Developing a function for ModelArray.wrap
wrap_function.Rmd
Introduction
R
offers a ton of wonderful packages for statistical
modeling - more than we could ever hope to officially support with
functions like ModelArray.lm
and
ModelArray.gam
in ModelArray
. Fortunately,
ModelArray.wrap
provides a way to run your own function,
which can be arbitrarily complex, while using the efficient looping and
parallelization machinery of ModelArray
.
We’ll skip over the making of the .h5 file and phenotypes CSV file, and directly download the cortical thickness data from the Healthy Brain Network computed as part of the Reproducible Brain Charts project.
We’ll develop a function that computes the mean cortical thickness
within each site, and then use ModelArray.wrap
to run it
across elements.
Step 1. Prepare your data
We first create a folder called “myProject” on the Desktop. In a terminal console:
$ cd ~/Desktop
$ mkdir myCustomFunction
$ cd myCustomFunction
$ pwd # print the full path of this folder
$ wget -cO - https://osf.io/uxc65/download > download.tar.gz
$ tar -xzf download.tar.gz
$ rm download.tar.gz
Step 2. Use ModelArray to perform statistical analysis
The next step is to use this HDF5 file and the CSV file we prepared to perform statistical analysis in R. If you installed RStudio (which we recommend), then you can simply launch RStudio. All the commands in this Step 2 section will be run in R.
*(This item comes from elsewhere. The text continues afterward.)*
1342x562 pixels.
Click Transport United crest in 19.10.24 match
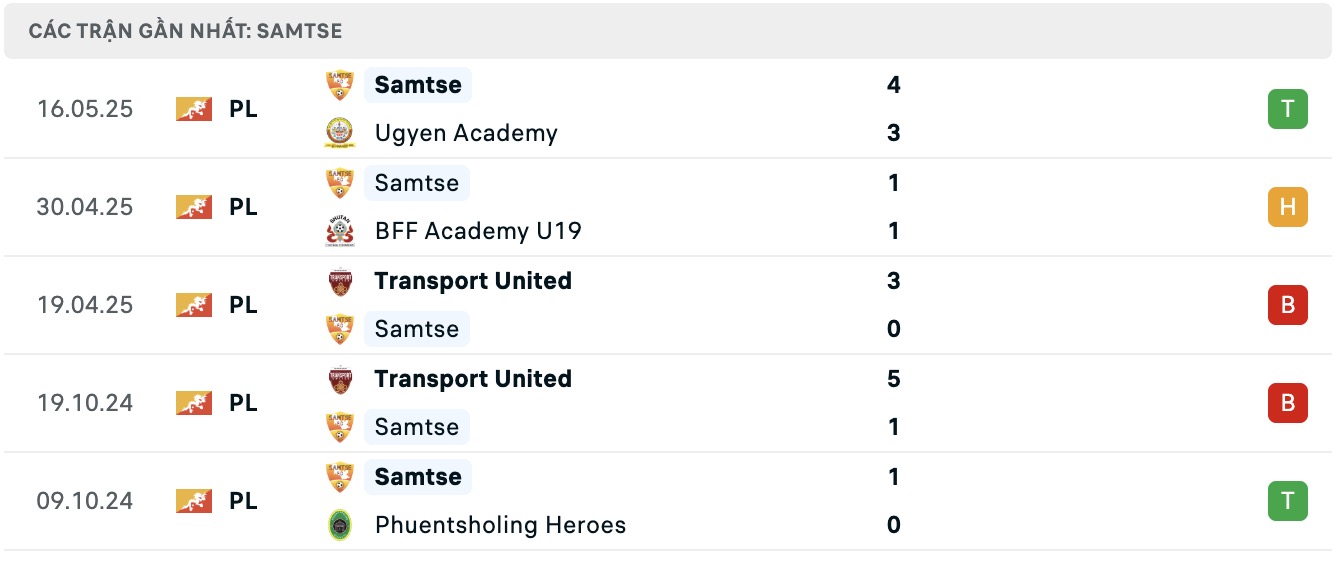click(x=340, y=379)
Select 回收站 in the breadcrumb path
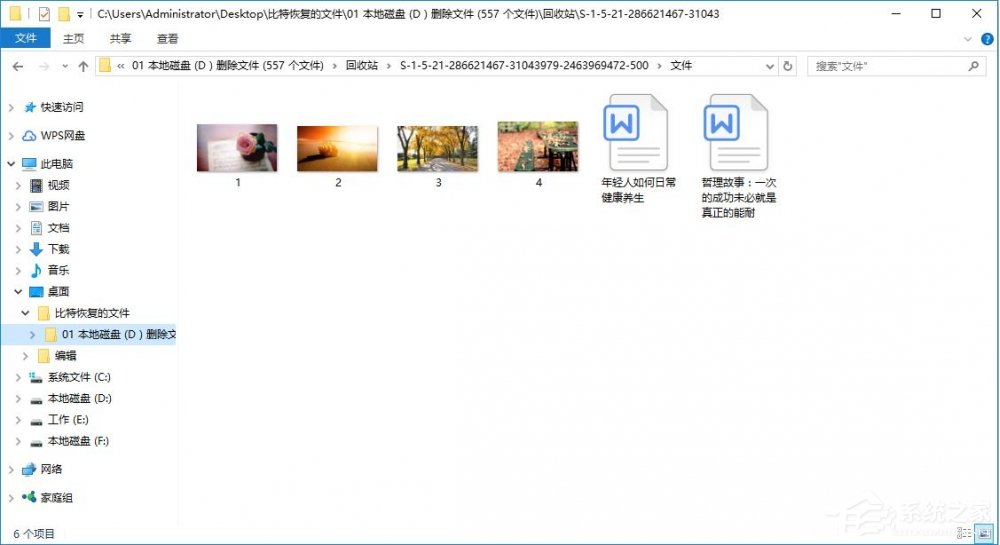The image size is (1000, 545). coord(361,66)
Step 2.1. Load ModelArray package in R
After you’ve installed ModelArray
, here’s how we load
the library:
Step 2.2. Create a ModelArray-class object
To create a ModelArray-class object that represents the HDF5 file of fixel-wise data, we need the HDF5 filename and the scalar’s name:
h5_path <- "~/Desktop/myCustomFunction/ConCifti/study-HBN_compression-gzip_chunkmb-4_thickness.h5"
# create a ModelArray-class object:
modelarray <- ModelArray(h5_path, scalar_types = c("thickness"))
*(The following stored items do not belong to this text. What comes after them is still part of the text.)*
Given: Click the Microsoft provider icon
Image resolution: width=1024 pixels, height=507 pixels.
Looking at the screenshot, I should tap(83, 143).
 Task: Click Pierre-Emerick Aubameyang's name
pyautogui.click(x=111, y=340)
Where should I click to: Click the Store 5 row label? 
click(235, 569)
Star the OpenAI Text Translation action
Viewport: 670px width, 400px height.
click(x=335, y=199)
# let's check what's in it:
modelarray
You’ll see:
ModelArray located at ~/Desktop/myProject/demo_FDC_n100.h5
Source files: 2336
Scalars: thickness
Analyses:
This shows that there are 2336 source thickness files in this
modelarray
you created.
You may take a look at what the scalar matrix looks like by using
scalars()
:
# scalar FDC data:
scalars(modelarray)[["thickness"]]
You’ll see:
<327684 x 2336> DelayedMatrix object of type "double":
ciftis/sub-NDARAA075AMK_thickness.fsLR_den-164k.dscalar.nii ... ciftis/sub-NDARZZ810LVF_thickness.fsLR_den-164k.dscalar.nii
[1,] 2.323956 . 3.401824
[2,] 2.927209 . 2.428174
[3,] 3.211094 . 2.479505
[4,] 2.463409 . 3.760944
[5,] 2.460162 . 2.912316
... . . .
[327680,] 2.832996 . 3.066516
[327681,] 2.669299 . 2.912496
[327682,] 2.555752 . 2.510855
[327683,] 2.336970 . 2.472471
[327684,] 2.256365 . 2.293425
Rows are greyordinates (n = 327684)
, and column names
are the source filenames (n = 2336)
. Each value is a
specific greyordinate’s thickness from a dscalar.nii file.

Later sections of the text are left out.